Cek Artikel:  Perubahan Angin di Paris Jadi Tantangan Atlet Para Panahan Indonesia

Kesuksesan untuk menjadi juara melalui proses yang panjang. Tiga tahun lalu di Olimpiade Tokyo, Gabby hanya berhasil meraih perunggu. Ketika mengikuti Kejuaraan Dunia di Budapest, Hongariapada 2023, ia merebut perak. Ketika di Olimpiade Paris merebut emas, Gabby menganggap sebagai sebuah mimpi yang menjadi kenyataan.

Oleh karena olahraga bukan sekadar kalah dan menang, juara atau tidak juara, negara perlu hadir untuk memfasilitasi. Negara harus memberikan kesempatan yang sama kepada semua anak untuk menggeluti kegiatan olahraga yang disenangi mereka agar terbangun sikap sportif, bersikap hormat dan menghargai orang lain, serta memiliki jiwa pantang menyerah.

Singapura kali ini gagal mendapatkan medali di Olimpiade Paris. Setelah perenang Joseph Schooling mempersembahkan medali emas pertama di Olimpiade Rio de Janeiro 2016, belum ada lagi atlet yang bisa menggantikannya.

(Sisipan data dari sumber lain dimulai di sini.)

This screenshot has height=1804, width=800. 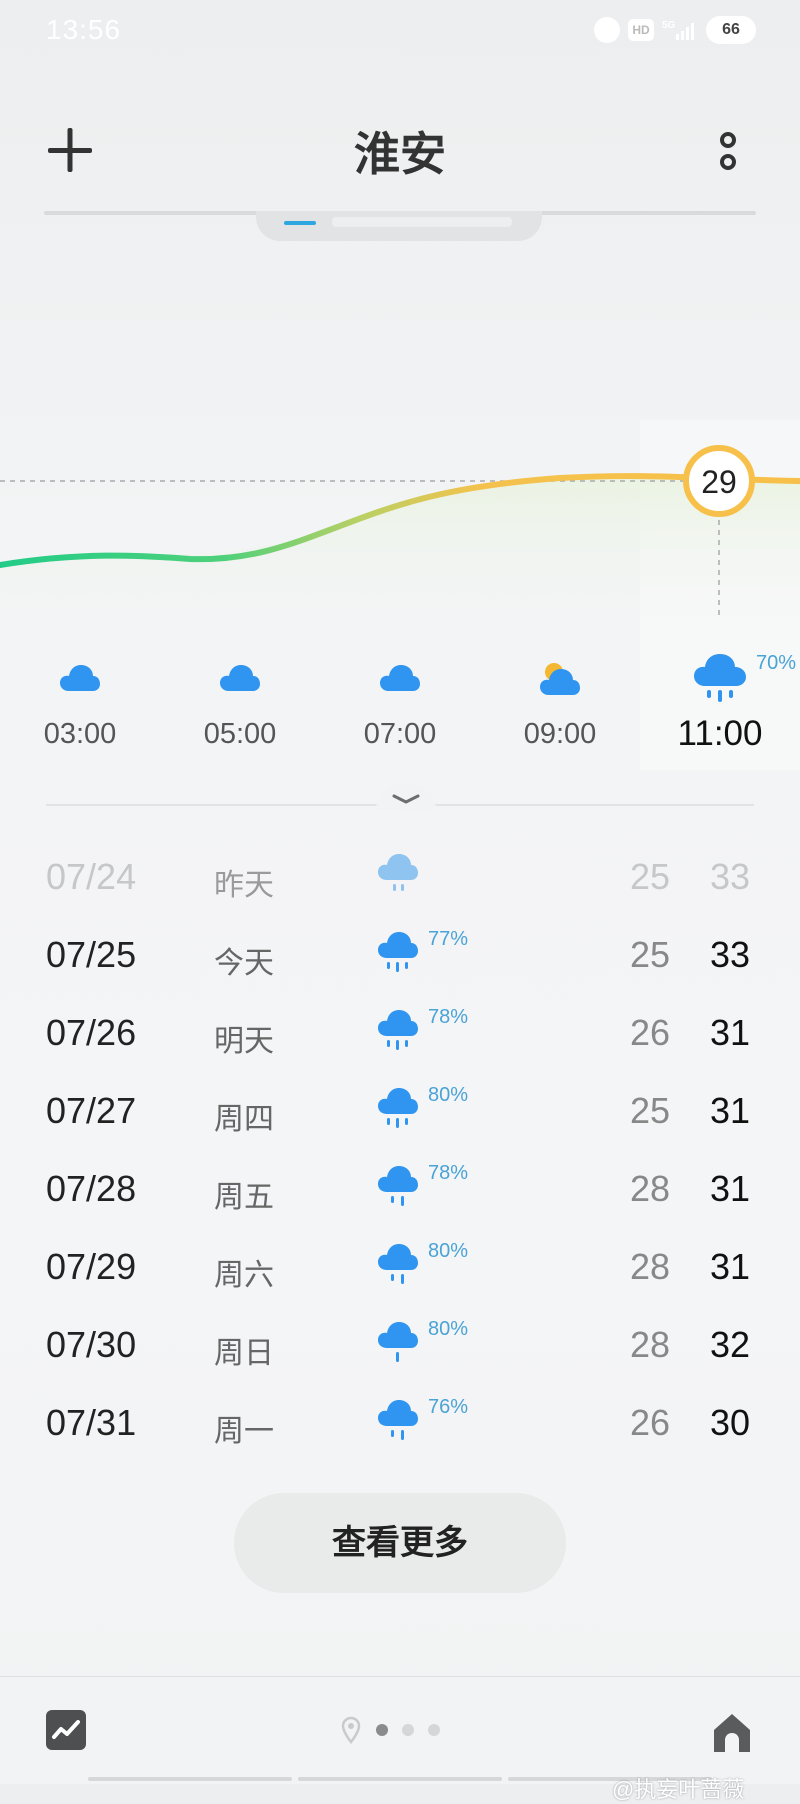 What do you see at coordinates (669, 26) in the screenshot?
I see `svg-text: 5G` at bounding box center [669, 26].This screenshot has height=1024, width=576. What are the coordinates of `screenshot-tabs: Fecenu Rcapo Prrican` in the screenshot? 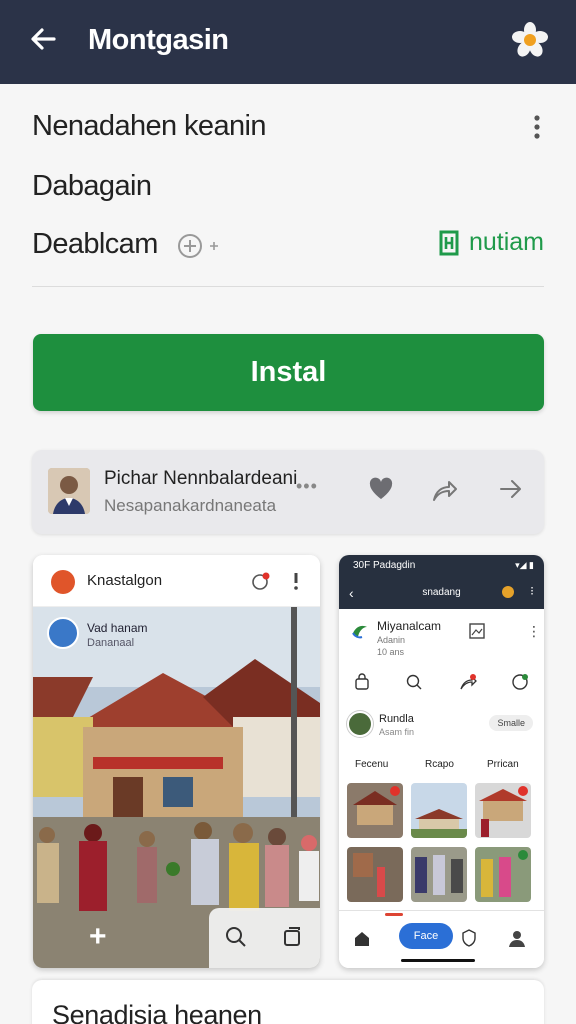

Tetapisatu yang menarik, Singapura tidak berhenti untuk melahirkan anak-anak yang unggul. Pahamn ini mereka membangun satu kompleks bulu tangkis dengan 24 lapangan di Singapore Expo dengan fasilitas modern.

Menjelang perayaan Hari Kemerdekaan ke-59 Singapura, 9 Agustus 2024, mereka meluncurkan sebuah program yang dinamakan dare to dream.  Program itu memberikan kesempatan kepada setiap anak Singapura berusia sampai 8 tahun dan berminat menjadi juara dunia menggunakan fasilitas yang ada di Singapore Expo. Negara menyiapkan pelatih bagi mereka yang mempunyai mimpi untuk menjadi juara.

Begitu pulalah seharusnya kita memacu anak-anak kita. Kita tantang anak-anak untuk berani bermimpi. Negara menyediakan infrastruktur untuk meraih mimpi itu. Proses pembentukan karakter bangsa yang perlu ditanamkan, bukan hanya menunggu lahirnya juara dan kemudian kita berlomba memanfaatkan keberhasilan atlet itu untuk mengangkat popularitas pribadi.